2005年7月1日金曜日

トルコで私も考えた

  今朝の新聞に、高橋由佳利の『トルコで私も考えた』番外ともいえるような愛・地球博レポートが掲載されているのを見つけて、例のごとく確保しました。『トルコで私も考えた』というのは、漫画家高橋由佳利の異文化体験漫画でありまして、当初はツーリストとしての視点から、そして現在はトルコ人の夫をもつ日本人としての視点から、トルコ的なものがいろいろ紹介されていきます。

私は異文化体験漫画が大好きなのですが、それはおそらく私の中に異文化に対する憧れがあるからなのでしょう。私にとって『トルコで私も考えた』は、『中国いかがですか?』と双璧をなす愛読書であります。

私が『トルコで私も考えた』と『中国いかがですか?』の二冊を好きだというのは、そのどちらもから、対象の文化に対する愛情というかすごく親しく思っているという感情が、非常によく感じられるからなんです。日本からしたらまったく理解しがたい状況があったとしても、まずは歩み寄ってみるという人懐こさも魅力なら、良いところを見つけたときの、心からの喜びを表そうという態度も素晴らしいと思います。そして、一番大切なところは、向こうの文化に染まりきっていないというところなんじゃないでしょうか。トルコべったりではなく、もちろん日本べったりでもないという、絶妙の距離がいっそう魅力を高めています。飲み込まれず、突き放さずという距離は、民俗学をする際に最も求められるものなのでありますが、高橋由佳利も小田空も、そうしたバランス感覚に長けているものだから、自然漫画のできもよくなるのだろうと思っています。

『トルコで私も考えた』といえば、私は当初によく出てきた、現地のお兄さんやお姉さん、おじさんを少女マンガタッチで描いたコマというのが好きでした。基本的に、シンプルな描線で、あっさりと描かれたデフォルトタッチで進む漫画の中に、しっかりと力の入った華やかな絵! 私はほれぼれしましたね。特に、あのおじさんたちが素晴らしかった。私はこうした絵からも、作者のトルコに対する親密さみたいなのを感じ取ったのだと思います。絵に、対象に向けられた愛が満ちているのです。

そういえば、私は学生の頃、トルコ人学生と文通をしていまして、その時にこの漫画を読んでいたら、きっともっと深くやり取りをできたろうなと思います。

懐かしいことを思い出してしまいました。大学は出ちゃっただろうから、もうあのメールアドレスじゃ届かないだろうなあ。— 連絡は取れないながらも、あの人が今も元気だったらよいなと思います。

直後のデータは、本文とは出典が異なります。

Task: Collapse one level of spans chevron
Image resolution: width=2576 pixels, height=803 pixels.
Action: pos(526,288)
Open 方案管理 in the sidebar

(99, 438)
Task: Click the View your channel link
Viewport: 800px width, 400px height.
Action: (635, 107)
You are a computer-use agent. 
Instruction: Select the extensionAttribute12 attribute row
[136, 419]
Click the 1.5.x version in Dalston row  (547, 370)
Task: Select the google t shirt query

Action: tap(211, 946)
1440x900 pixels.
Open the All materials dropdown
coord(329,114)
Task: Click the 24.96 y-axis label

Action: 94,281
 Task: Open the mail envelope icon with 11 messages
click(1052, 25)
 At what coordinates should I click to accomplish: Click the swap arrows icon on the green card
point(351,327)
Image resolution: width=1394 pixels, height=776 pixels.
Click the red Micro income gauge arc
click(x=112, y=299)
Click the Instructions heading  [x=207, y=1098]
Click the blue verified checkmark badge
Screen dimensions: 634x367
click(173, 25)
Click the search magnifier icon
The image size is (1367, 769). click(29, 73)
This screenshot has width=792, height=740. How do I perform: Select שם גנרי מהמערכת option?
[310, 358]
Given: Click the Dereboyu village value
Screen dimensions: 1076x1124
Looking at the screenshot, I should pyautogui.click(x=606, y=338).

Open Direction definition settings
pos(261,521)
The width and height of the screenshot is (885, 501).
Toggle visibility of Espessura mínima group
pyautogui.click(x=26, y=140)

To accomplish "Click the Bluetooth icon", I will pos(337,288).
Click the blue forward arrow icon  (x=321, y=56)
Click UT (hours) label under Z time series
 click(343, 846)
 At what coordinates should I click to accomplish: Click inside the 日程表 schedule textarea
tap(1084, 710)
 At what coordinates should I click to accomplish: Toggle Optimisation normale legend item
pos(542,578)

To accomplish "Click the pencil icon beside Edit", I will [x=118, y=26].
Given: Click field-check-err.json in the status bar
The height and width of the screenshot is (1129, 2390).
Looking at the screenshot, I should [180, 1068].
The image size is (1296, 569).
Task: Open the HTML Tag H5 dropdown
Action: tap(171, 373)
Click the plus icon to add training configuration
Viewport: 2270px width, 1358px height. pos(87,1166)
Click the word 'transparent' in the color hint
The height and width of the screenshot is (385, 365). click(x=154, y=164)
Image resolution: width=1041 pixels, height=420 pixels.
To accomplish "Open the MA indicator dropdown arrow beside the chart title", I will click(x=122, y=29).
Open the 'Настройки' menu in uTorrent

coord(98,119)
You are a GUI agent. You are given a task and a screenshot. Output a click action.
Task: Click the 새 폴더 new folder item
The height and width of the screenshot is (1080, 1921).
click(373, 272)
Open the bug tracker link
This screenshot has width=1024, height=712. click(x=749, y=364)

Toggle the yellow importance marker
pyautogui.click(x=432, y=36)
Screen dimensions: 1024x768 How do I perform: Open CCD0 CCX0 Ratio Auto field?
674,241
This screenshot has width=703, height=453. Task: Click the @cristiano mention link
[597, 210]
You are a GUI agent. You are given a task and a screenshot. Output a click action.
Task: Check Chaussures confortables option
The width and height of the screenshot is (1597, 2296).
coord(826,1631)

  • 高橋由佳利『トルコで私も考えた』第1巻 (ヤングユーコミックスワイド版) 東京:集英社,1996年。
  • 高橋由佳利『トルコで私も考えた』第2巻 (ヤングユーコミックスワイド版) 東京:集英社,1999年。
  • 高橋由佳利『トルコで私も考えた』第3巻 (ヤングユーコミックスワイド版) 東京:集英社,2002年。
  • 高橋由佳利『トルコで私も考えた』第4巻 (ヤングユーコミックスワイド版) 東京:集英社,2005年。